ESSA Pharma (EPI.TO) is a fellow Canadian biopharma company developing EPI-506 for prostate cancer. The drug is in Phase 2 and requires achievement of far more rigorous clinical endpoints that bucillamine in cystinuria. ESSA trades with a market value of $95 million.
Corbus Pharmaceuticals (CRBP) has one drug in clinical development called Resunab undergoing three Phase 2 trials for orphan conditions. These include cystic fibrosis, systemic sclerosis, and dermatomyositis. Corbus has limited clinical data with Resunab in these indications. Phase 1 data shows the drug to be safe with an attractive pharmacokinetic profile, but the clinical development program is far more risky that bucillamine. Corbus trades with a market value of over $300 million.
Helix Biopharma (HBP.TO) is another fellow Canadian company that trades with a market value of $165 million. The lead candidate is a topical interferon Alpha-2b for the treatment of certain skin/mucosal lesions caused by HPV infections. The market is roughly the same size as the cystinuria market, albeit far more competitive with several big pharma competitors.
I would suspect, simply based on the stage of development, the risk of development, and the potential peak market opportunity for the drug, Revive should be trading with a market value in excess of $100 million.

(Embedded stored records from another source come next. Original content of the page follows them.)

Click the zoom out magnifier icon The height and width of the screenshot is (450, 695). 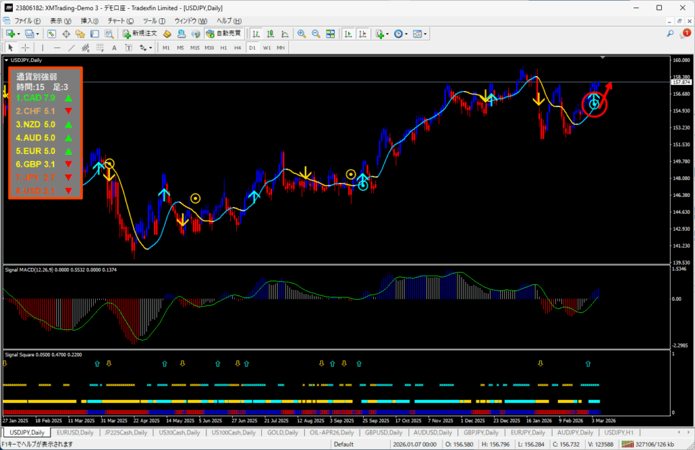point(316,33)
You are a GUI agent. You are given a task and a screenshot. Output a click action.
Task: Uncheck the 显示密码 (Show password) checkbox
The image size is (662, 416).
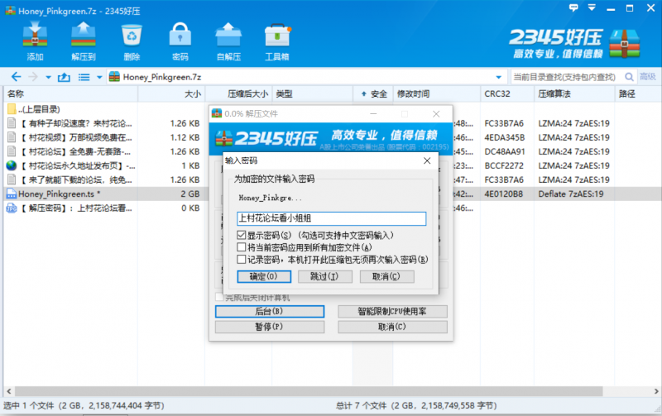[242, 235]
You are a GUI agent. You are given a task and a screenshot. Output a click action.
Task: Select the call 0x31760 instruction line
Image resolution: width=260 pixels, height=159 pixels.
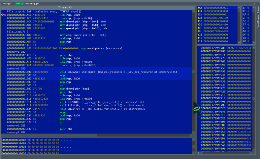tap(99, 72)
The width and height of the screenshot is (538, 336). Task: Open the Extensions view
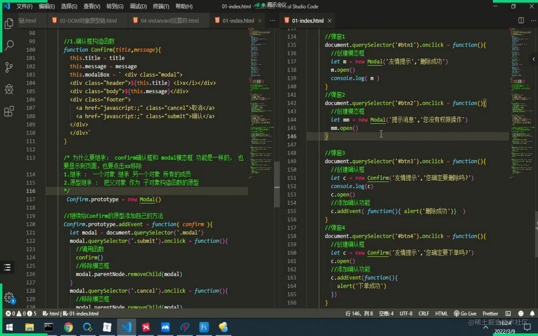(9, 111)
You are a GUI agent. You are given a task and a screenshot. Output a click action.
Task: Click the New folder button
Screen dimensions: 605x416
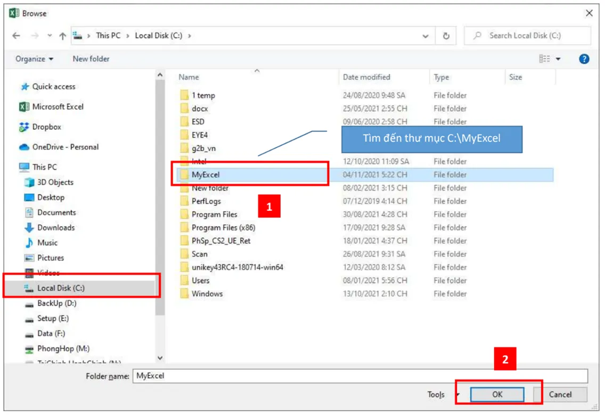(91, 59)

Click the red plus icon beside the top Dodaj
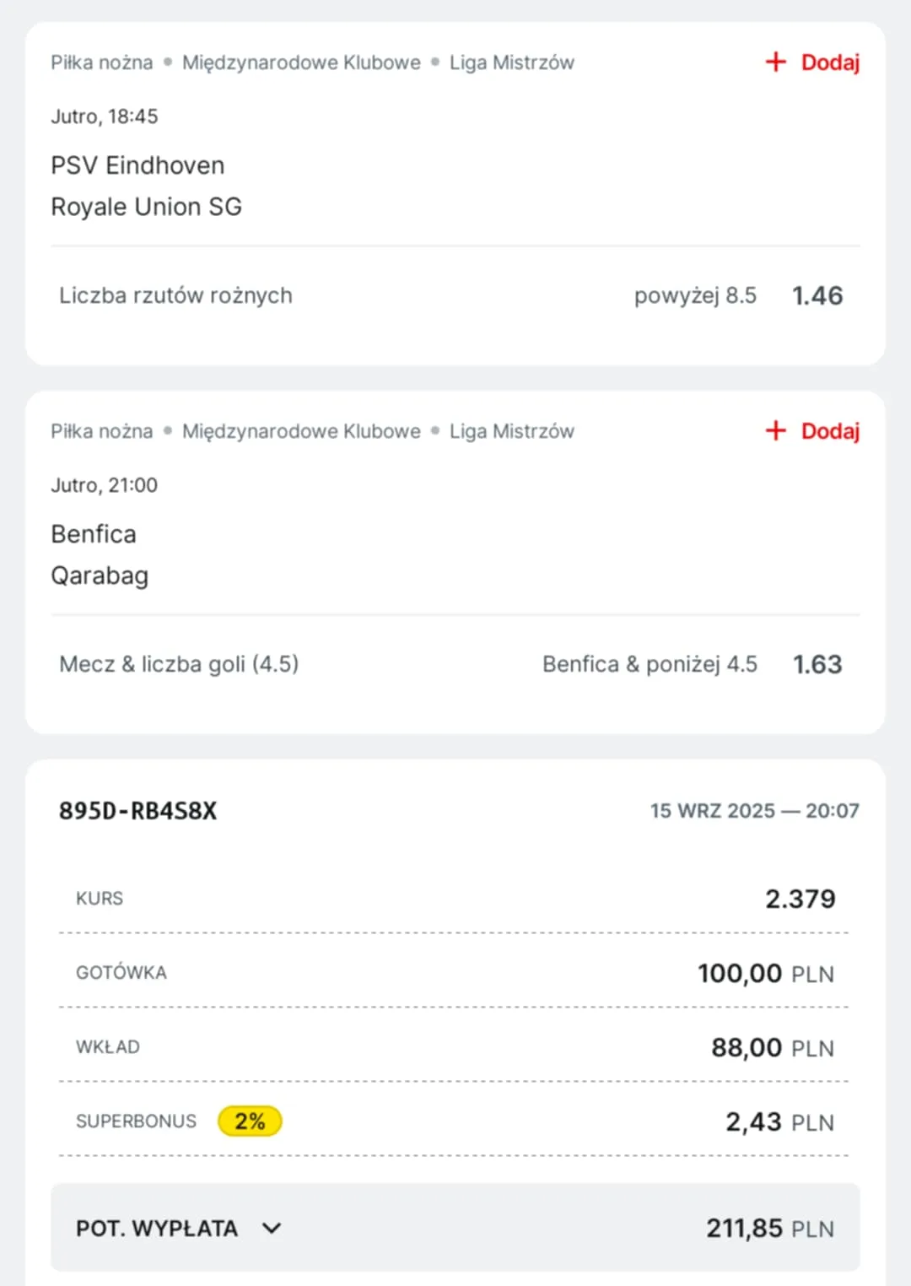click(x=774, y=62)
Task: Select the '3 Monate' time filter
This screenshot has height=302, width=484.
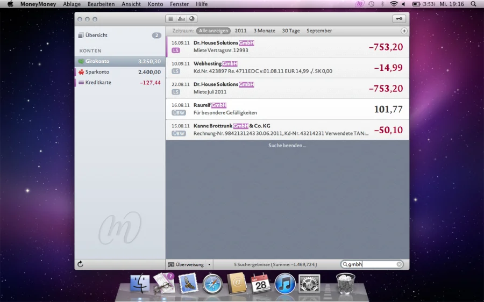Action: [x=264, y=31]
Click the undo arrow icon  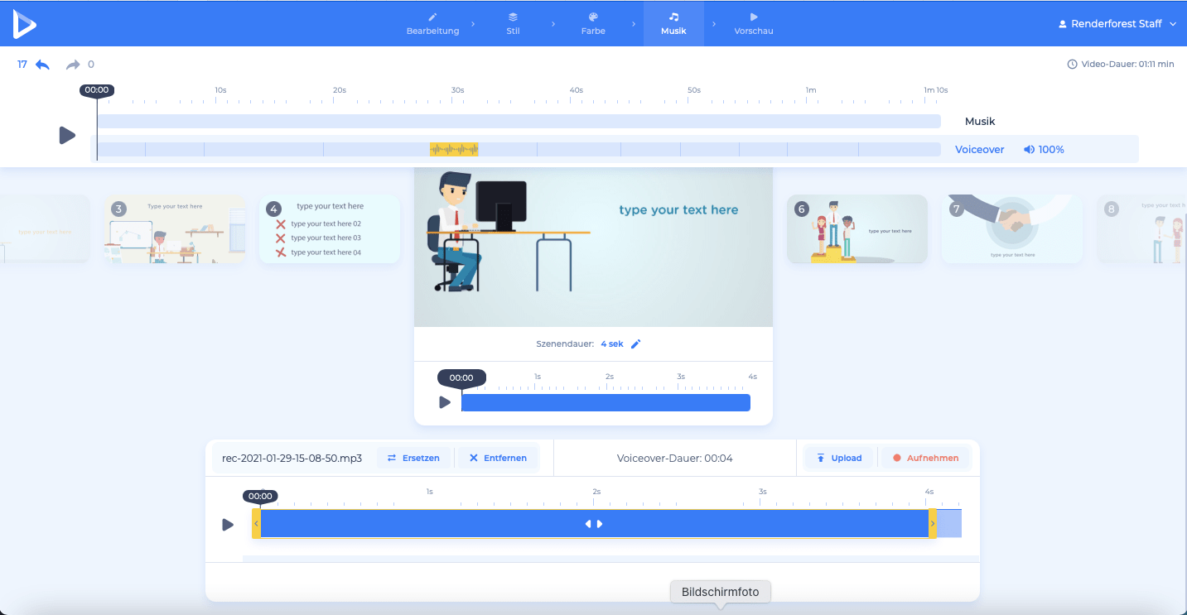42,65
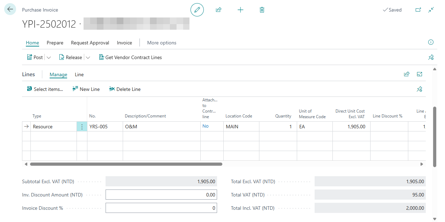The width and height of the screenshot is (445, 222).
Task: Create new invoice with plus icon
Action: [x=241, y=10]
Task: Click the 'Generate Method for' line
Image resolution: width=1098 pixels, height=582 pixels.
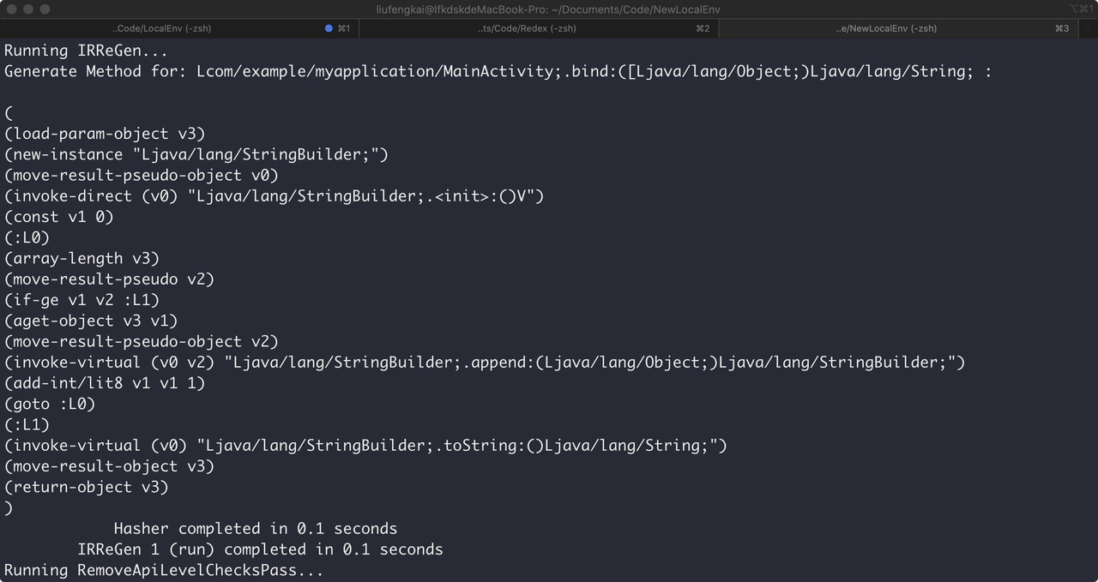Action: [498, 71]
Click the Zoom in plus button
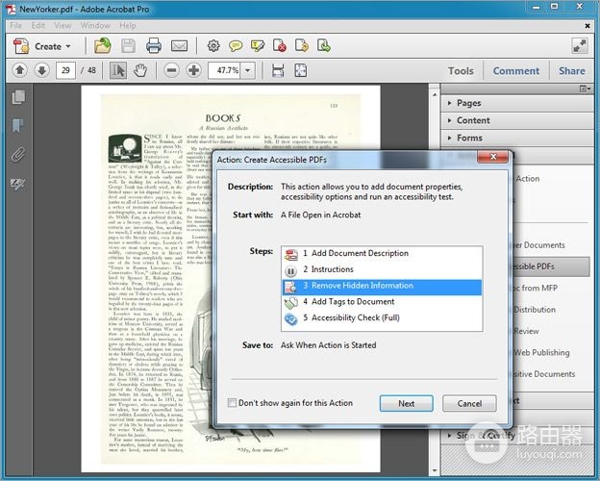Viewport: 600px width, 481px height. (x=193, y=70)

Below is a slide from the company's investor presentation that highlights some upcoming events that may help close the valuation gap between Revive and its peer-group.
It's not an easy task to try to come up with an accurate fair value for Revive Therapeutics. As such, I cannot say with exact certainty what Revive shares are worth today. The scatter plot analysis is far from an exact science. The traditional NPV analysis based on projecting peak sales is also far from an exact science. I've even model built a discounted cash flow (DCF) model for bucillamine in cystinuria (not shown), and even that also shows a fair value far in excess of today's price. So although I cannot say exactly what Revive shares are worth, I'm confident they are worth more than what they trade for today.